# v unoru se ještě posilvestrovsky upamatováváme, kdo že to vlastně jsme



## Ticchettio

Hello to all,could anyone translate this period for me please?


v unoru se ještě posilvestrovsky upamatováváme, kdo že to vlastně jsme


----------



## Enquiring Mind

To my (non-native) ears and, *out of context*, the verb sounds slightly unusual because it's a present tense, suggesting this is something we _*usually*_ or *habitually* do every February.  I might have expected a future tense (in February we will ...).  But if the context (which I haven't got) shows that this is  regular event every February, it's okay.  Silvestr is New Year's Eve - 31st December - a time when we traditionally take stock of (Idioms 3) the year that has passed and make resolutions for the new year.  So a couple of possible translations (if you have given us the complete sentence) might go something like this:      
V unoru se ještě posilvestrovsky upamatováváme, kdo že to vlastně jsme."
"In February we again take time to reflect on who we really are, in the way that people do on New Year's Eve."
"In February we again take some time out to reflect on who we really are, in the way that people do on New Year's Eve."
"In February we again take some time out for a New Year's Eve-type reflection on who we really are."

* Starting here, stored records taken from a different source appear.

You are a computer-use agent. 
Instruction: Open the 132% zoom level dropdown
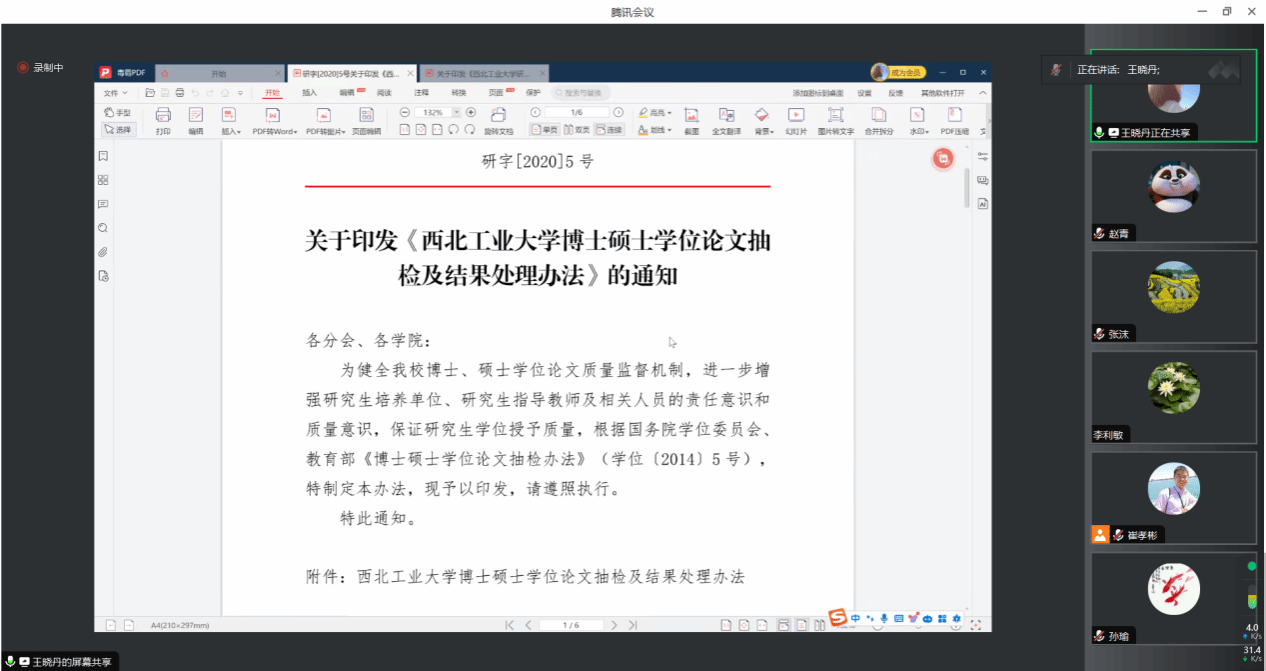437,112
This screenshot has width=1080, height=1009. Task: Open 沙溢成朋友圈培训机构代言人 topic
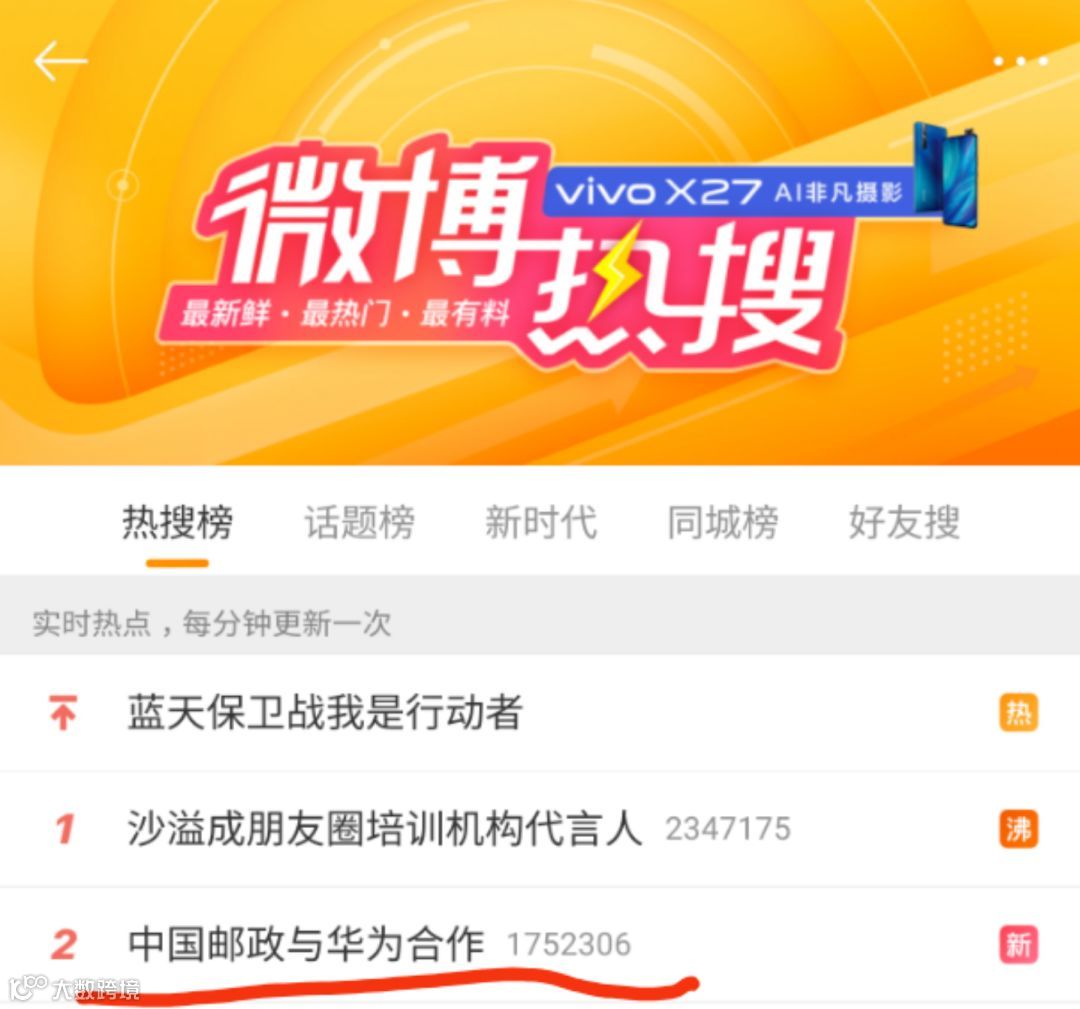point(540,829)
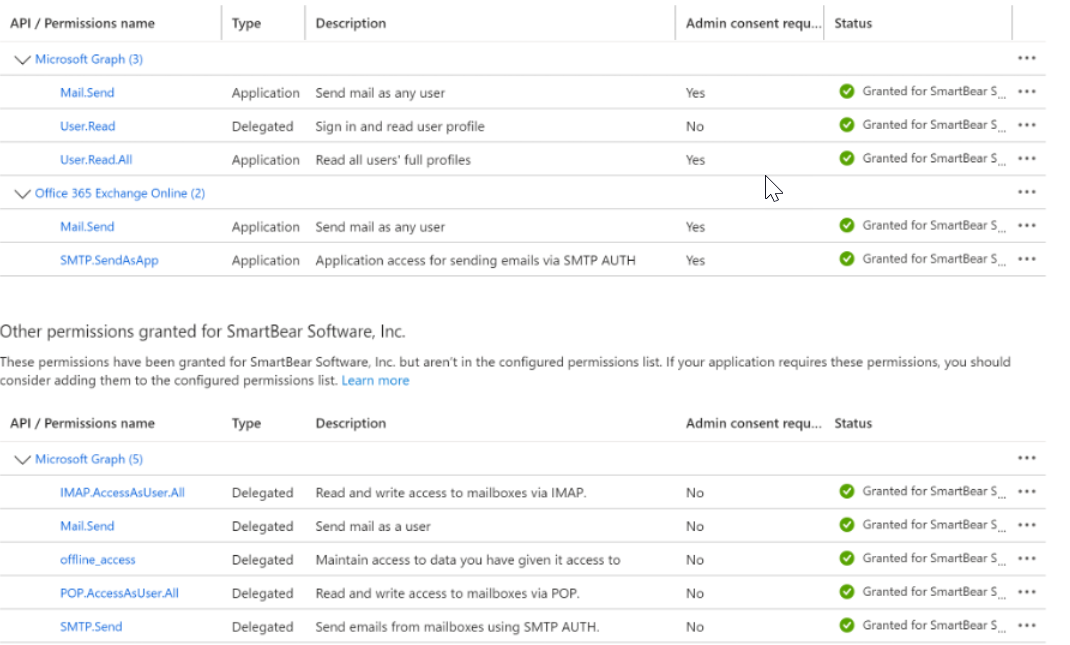Click the Type column header in the top table
Image resolution: width=1070 pixels, height=645 pixels.
pos(246,23)
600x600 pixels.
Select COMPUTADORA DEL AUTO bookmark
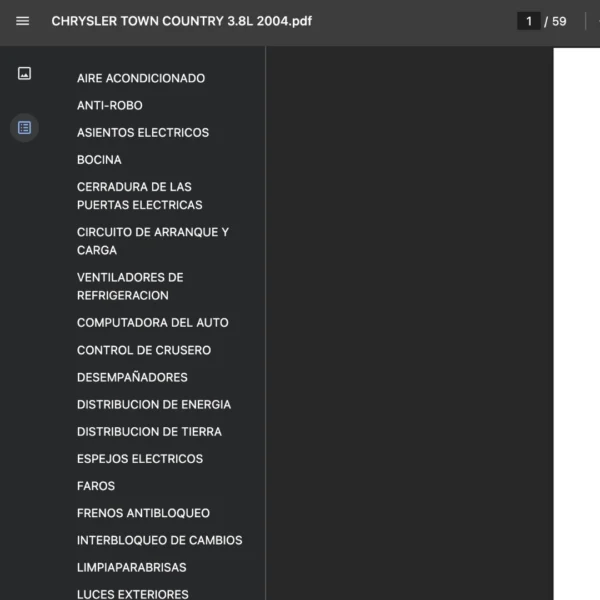152,323
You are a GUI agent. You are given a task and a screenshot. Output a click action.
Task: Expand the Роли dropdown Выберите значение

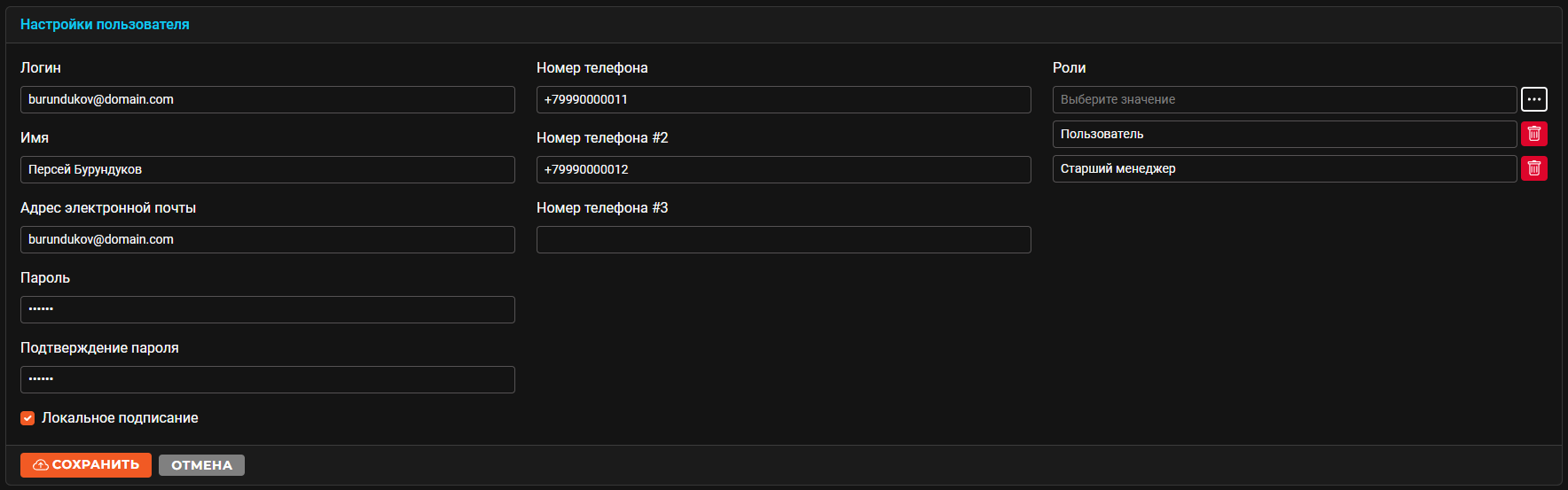pyautogui.click(x=1284, y=99)
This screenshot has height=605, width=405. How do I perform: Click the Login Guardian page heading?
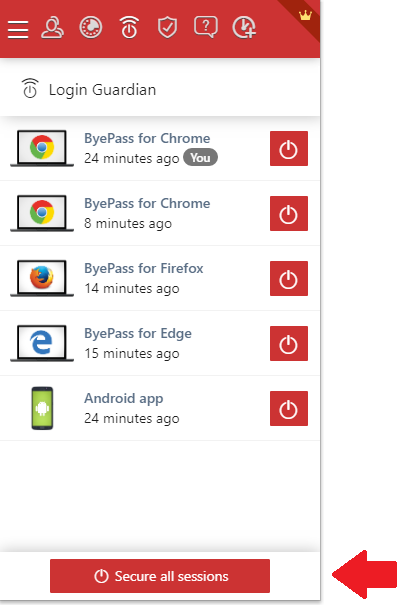pos(102,90)
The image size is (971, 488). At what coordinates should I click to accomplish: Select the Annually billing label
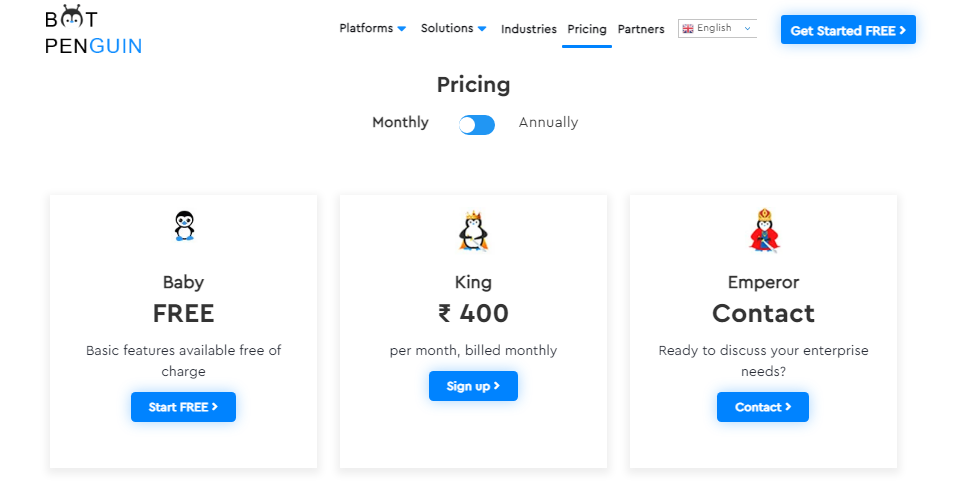[548, 123]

On the other hand, I suspect it's possible that "upamatovat se" might be being used in the sense of "vzpamatovat se" - _to recover from_/_come round from_ (e.g. fainting, concussion, a hangover, etc.)  It might mean: "It takes us until February to recover from the New Year's Eve drinking and remember who we really are."

Are these people religious, or are they drunks?  We really need *context*!  Perhaps a native can be more helpful.


----------



## BezierCurve

Again, not a native speaker here, but I guess the meaning of that is closer to: "After celebrating New Year's Eve, in February we're still trying to remember who we actually are.". Wait for a native to make sure though.


----------



## bibax

It is one of the sentences, when we use to say/usually say (= říkáváme/obvykle říkáme) "Co tím chtěl asi básník říci?".

"Posilvestrovsky" does not mean "in the way that people do on New Year's Eve" or "in a New Year's Eve-type (manner)". It would be written "po silvestrovsky" however we do not use the preposition "po" in this case (rusky, not po rusky like in Russian: по русски), thus the adverb of manner from "silvestrovský" is "silvestrovsky" .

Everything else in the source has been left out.